Some article databases offer an option to limit your search results to academic journals (sometimes such journals are called "peer reviewed" or "refereed"). However, what typically happens is that you still end up with letters to the editor, shorter news blurbs, or even book reviews mixed in alongside longer, more research-oriented articles.
You can use such limitation features or sort options, but examine the citations in your results list carefully and look for the following characteristics to help sort out what's truly of a scholarly nature:
- Note the title of the journal or source cited . Often so-called scholarly publications begin with Journal of... or have the words Review or Quarterly in them.
- Length of the article is often a tip off something is more research-oriented. Think about it...what's likely to do a better job addressing a topic--a one page article or a ten page article? Longer articles usually are an indication of a more indepth treatment.

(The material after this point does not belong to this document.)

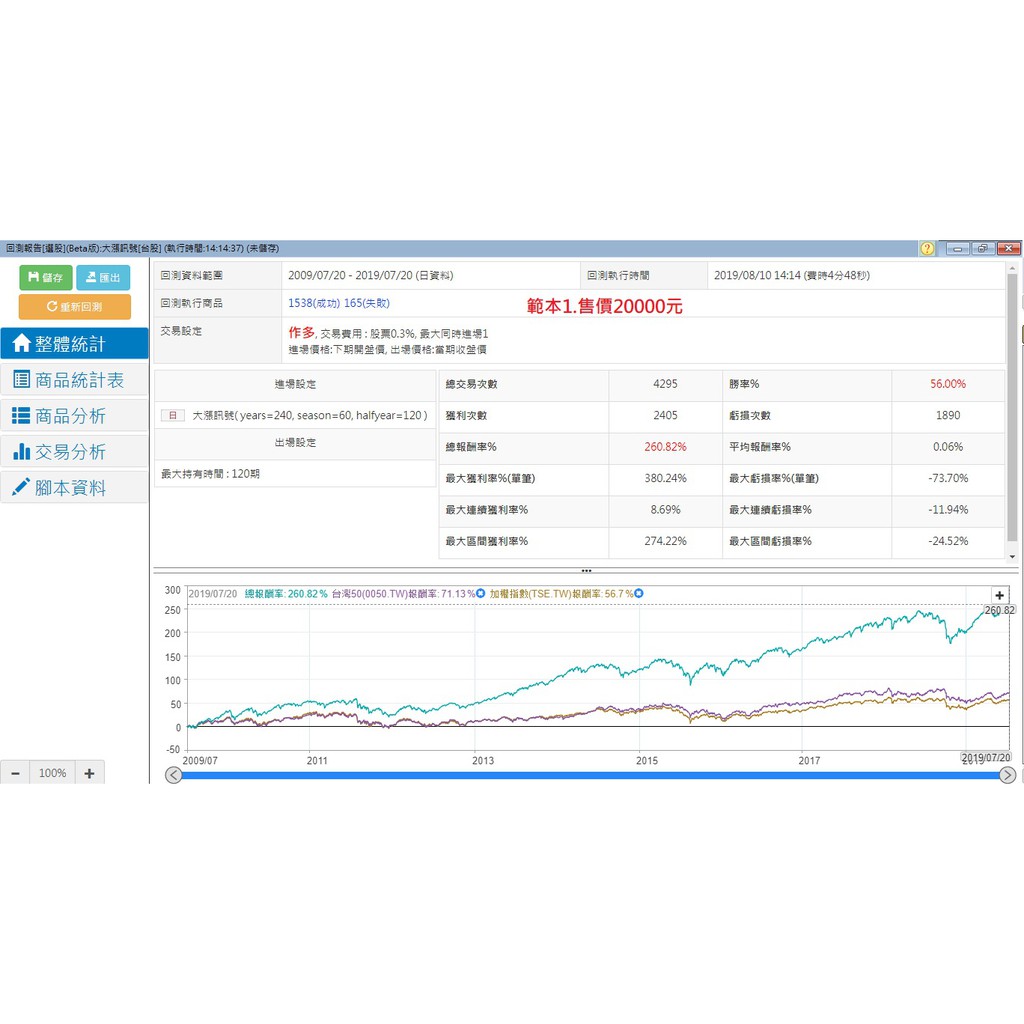Open the 整體統計 home panel icon
Viewport: 1024px width, 1024px height.
[24, 343]
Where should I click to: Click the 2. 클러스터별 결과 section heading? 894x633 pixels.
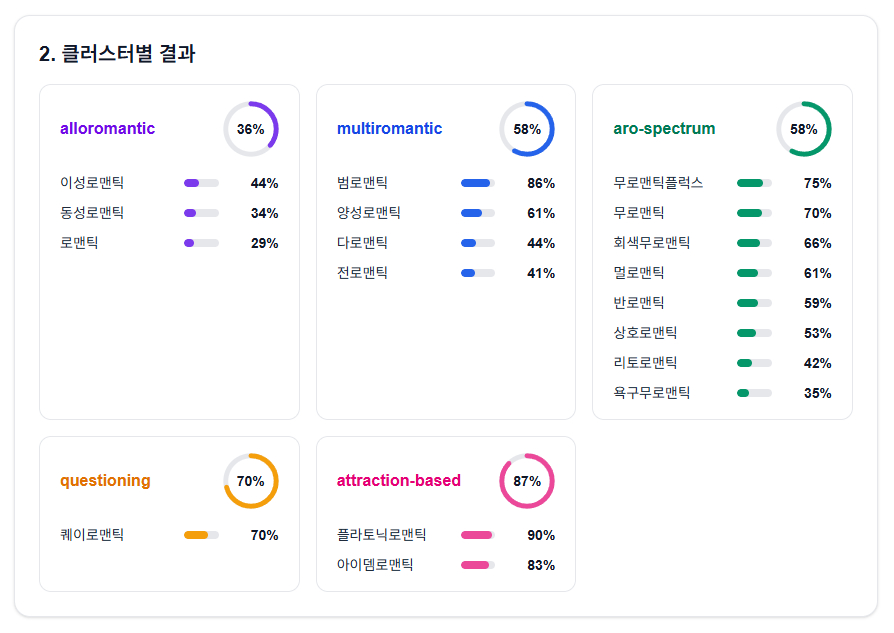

- See if the author is affiliated with a university or other research institution. With scholarly articles, the name of an institution of higher learning often follows the author's name.
- Does the description of the article indicate the appearance of charts and graphs? Usually such embellishments accompany scholarly research.
- The ultimate criterion to look for is the inclusion of a bibliography or references. This alone is what makes an article truly scholarly in that the author carefully points to other sources to show what he based his conclusions on. If the full text is available, display it and scroll directly to the last page to see if there is a listing of "Works Cited" or "References".
If there is a particular article you'd like to use, but you still aren't sure, you can also consult Ulrich's Directory of Periodicals, a reference source that provides information about many journals and magazines, and which will definitively note those titles which are peer-reviewed (look for the small referee shirt icon next to the title in results lists).